Most importantly, the debate within the UK as to whether the new legal instrument setting out new data protection rules should be cast as a Regulation or a Directive becomes less significant.


Because by the time the deadline arrives for the new legal instrument to be implemented by EU Member States, the UK needs to plan for the possibility that it won’t be an EU Member State any more. In light of the “in-out EU referendum”, whenever that is held, some very smart minds now need to plan for the contingency that the UK will have cast itself away from the EU, and will therefore expect to be treated as a non-EU country with “adequate” data protection safeguards. Just like Andorra, Argentina, Guernsey, the Faroe Islands, the Isle of Man, Israel, Jersey, Uruguay and Israel – to mention but a few.

In this scenario, the UK’s revisions to the current 1988 Data Protection Act need not be as radical and as dogmatic as the changes that might be imposed on the data controllers situated elsewhere in the EU. The UK could even keep its DPA registration fee – which might well come as a relief to the MoJ bods currently struggling with the task of inventing a scheme similar to (but not called the same as) the current ICO funding process. This will allow data controllers, rather than public funds, to continue to meet the lion’s share of the ICO’s budget.

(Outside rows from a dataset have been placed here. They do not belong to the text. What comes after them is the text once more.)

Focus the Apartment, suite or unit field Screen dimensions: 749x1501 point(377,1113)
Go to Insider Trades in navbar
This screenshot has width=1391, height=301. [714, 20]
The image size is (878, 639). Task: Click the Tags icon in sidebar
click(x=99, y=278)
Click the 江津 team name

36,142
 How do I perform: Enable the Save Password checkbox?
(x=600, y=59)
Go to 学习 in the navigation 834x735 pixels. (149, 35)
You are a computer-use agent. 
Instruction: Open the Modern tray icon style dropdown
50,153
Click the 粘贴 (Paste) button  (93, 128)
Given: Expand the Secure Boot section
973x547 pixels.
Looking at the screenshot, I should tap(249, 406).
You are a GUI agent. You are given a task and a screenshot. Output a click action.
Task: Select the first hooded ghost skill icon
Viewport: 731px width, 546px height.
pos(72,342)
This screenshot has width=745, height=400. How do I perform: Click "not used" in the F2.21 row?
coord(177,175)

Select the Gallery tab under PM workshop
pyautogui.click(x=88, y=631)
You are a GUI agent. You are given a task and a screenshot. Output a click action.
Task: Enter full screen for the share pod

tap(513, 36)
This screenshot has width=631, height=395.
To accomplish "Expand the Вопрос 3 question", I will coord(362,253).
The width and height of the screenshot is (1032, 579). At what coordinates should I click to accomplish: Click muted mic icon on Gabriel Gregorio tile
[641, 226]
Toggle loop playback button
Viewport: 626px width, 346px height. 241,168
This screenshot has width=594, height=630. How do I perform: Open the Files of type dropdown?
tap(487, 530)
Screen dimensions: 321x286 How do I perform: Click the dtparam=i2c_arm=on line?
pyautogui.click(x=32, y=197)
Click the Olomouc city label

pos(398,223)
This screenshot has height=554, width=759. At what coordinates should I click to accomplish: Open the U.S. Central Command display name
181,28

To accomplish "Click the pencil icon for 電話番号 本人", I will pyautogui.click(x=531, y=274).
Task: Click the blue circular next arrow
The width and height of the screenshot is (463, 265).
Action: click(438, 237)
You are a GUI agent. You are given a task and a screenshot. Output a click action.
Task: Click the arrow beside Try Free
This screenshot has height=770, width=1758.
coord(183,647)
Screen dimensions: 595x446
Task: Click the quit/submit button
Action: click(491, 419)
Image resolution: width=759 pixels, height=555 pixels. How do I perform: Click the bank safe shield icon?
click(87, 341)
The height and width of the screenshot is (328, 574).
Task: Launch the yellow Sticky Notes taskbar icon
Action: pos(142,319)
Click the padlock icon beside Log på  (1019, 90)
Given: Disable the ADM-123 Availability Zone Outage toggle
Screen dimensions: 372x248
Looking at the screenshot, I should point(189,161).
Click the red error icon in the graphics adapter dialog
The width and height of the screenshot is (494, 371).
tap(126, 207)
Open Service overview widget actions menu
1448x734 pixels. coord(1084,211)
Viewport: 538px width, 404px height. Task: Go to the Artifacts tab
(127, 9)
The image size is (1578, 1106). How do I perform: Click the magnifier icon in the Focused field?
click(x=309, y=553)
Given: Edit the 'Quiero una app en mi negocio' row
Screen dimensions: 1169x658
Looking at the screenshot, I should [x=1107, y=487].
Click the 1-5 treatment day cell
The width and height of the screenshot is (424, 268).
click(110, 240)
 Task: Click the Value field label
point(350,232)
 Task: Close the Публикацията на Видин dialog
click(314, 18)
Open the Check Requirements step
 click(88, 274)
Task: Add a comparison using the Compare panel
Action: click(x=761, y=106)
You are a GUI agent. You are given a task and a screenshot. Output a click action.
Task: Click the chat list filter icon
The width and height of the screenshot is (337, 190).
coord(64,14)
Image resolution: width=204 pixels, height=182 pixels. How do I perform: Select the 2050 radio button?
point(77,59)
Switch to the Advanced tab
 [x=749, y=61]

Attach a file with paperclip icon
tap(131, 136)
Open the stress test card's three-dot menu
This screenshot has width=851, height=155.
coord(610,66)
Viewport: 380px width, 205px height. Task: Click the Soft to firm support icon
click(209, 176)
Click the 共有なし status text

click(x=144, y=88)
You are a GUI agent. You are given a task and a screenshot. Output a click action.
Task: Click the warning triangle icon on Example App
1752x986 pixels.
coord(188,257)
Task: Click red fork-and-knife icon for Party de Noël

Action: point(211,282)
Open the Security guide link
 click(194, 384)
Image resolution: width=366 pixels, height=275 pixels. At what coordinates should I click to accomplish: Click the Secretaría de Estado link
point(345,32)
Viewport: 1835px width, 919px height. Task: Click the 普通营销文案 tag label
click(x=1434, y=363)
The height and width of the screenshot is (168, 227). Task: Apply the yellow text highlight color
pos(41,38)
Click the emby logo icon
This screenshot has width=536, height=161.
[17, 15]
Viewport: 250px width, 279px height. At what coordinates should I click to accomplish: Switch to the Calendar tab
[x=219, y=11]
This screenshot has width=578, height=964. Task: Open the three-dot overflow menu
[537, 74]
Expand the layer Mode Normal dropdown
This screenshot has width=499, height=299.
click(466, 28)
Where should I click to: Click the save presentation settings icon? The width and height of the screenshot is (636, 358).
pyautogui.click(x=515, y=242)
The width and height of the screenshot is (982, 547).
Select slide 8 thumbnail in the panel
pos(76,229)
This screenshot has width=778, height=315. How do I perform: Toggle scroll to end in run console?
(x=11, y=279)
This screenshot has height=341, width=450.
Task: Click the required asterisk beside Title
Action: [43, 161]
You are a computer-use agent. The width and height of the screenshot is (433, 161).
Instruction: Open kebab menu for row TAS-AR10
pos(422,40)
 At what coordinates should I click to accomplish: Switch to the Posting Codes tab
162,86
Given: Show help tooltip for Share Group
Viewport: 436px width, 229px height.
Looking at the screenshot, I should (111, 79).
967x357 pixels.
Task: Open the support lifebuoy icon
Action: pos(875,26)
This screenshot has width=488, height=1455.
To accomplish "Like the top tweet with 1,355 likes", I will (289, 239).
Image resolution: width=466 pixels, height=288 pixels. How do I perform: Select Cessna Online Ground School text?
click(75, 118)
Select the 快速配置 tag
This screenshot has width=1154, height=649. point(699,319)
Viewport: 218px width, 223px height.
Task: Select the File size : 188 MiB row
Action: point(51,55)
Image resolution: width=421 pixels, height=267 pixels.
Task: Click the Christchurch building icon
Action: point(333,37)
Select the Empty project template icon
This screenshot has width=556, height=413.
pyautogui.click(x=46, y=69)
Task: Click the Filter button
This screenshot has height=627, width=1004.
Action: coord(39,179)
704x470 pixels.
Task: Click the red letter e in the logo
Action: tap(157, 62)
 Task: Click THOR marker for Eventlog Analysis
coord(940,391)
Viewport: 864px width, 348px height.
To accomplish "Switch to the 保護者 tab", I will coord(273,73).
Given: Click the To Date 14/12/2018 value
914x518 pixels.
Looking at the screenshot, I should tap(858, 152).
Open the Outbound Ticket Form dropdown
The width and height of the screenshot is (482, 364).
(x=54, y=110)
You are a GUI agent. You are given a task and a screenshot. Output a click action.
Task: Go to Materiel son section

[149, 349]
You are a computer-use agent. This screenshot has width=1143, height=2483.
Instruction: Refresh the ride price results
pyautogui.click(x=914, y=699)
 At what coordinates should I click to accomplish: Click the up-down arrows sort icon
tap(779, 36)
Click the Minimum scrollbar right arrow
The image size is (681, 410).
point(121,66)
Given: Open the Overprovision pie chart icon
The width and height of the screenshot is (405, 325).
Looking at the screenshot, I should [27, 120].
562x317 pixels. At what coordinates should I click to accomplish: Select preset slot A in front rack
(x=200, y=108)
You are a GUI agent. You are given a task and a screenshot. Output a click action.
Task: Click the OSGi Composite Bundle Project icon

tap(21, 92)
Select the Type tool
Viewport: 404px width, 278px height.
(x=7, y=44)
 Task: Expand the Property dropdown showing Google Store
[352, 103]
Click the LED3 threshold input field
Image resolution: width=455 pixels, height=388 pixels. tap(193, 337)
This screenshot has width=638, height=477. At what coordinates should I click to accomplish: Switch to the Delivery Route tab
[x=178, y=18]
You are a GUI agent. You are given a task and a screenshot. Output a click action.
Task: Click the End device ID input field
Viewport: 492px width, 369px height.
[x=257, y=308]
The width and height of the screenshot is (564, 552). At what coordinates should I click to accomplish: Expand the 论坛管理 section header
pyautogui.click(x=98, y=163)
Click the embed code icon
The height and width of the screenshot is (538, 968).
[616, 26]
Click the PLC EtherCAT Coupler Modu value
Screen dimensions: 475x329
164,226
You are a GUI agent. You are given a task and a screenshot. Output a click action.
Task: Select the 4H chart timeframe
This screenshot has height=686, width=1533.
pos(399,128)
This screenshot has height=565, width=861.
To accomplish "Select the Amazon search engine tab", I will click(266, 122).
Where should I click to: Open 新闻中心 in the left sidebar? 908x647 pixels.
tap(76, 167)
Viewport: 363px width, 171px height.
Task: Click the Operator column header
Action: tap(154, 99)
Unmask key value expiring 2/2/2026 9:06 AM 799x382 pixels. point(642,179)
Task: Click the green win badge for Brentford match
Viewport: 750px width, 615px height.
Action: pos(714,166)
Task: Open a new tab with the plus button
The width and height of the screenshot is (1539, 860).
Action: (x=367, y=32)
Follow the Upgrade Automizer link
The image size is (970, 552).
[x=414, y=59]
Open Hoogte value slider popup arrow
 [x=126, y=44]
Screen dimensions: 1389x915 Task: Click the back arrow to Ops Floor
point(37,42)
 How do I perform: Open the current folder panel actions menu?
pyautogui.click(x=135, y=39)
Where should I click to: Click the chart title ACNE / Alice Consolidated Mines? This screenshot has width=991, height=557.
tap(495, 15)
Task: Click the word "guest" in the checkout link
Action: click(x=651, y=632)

In this scenario, the UK won’t need to adopt all of the provisions in a Regulation to be accepted as having “adequate” data protection arrangements. Remember, after all, what the Article 29 Working Party had to say about the Faroe Islands back in 2007:

“While Faeroese law may not meet every requirement imposed upon the Member States by the Data Protection Directive, the Working Party is aware that adequacy does not mean complete equivalence with the level of protection set by the Directive. Thus, on the basis of the above mentioned findings, and the additional information given by the Faroe Islands, the Working Party concludes that the Faroe Islands ensure an adequate level of protection within the meaning of Article 25(6) of Directive 95/46/EC of the European Parliament and of the Council of 24 October 1995 on the protection of individuals with regard to the processing of personal data and on the free movement of such data.”

Another really significant insight from the workshop came from someone who suggested that a huge amount of the blame for the UK needing to pass its emergency DRIP legislation actually lay at the door of the Irish Government. 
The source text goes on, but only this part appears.